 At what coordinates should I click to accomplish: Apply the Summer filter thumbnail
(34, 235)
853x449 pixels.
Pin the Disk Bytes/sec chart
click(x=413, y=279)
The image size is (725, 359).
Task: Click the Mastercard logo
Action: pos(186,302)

————

Exercise => Transcribe the whole listing with nothing added or left out.

Solution to this task =>
 At what coordinates should I click to accomplish: Apply the Summer filter thumbnail
(34, 235)
853x449 pixels.
Pin the Disk Bytes/sec chart
click(x=413, y=279)
The image size is (725, 359).
Task: Click the Mastercard logo
Action: pos(186,302)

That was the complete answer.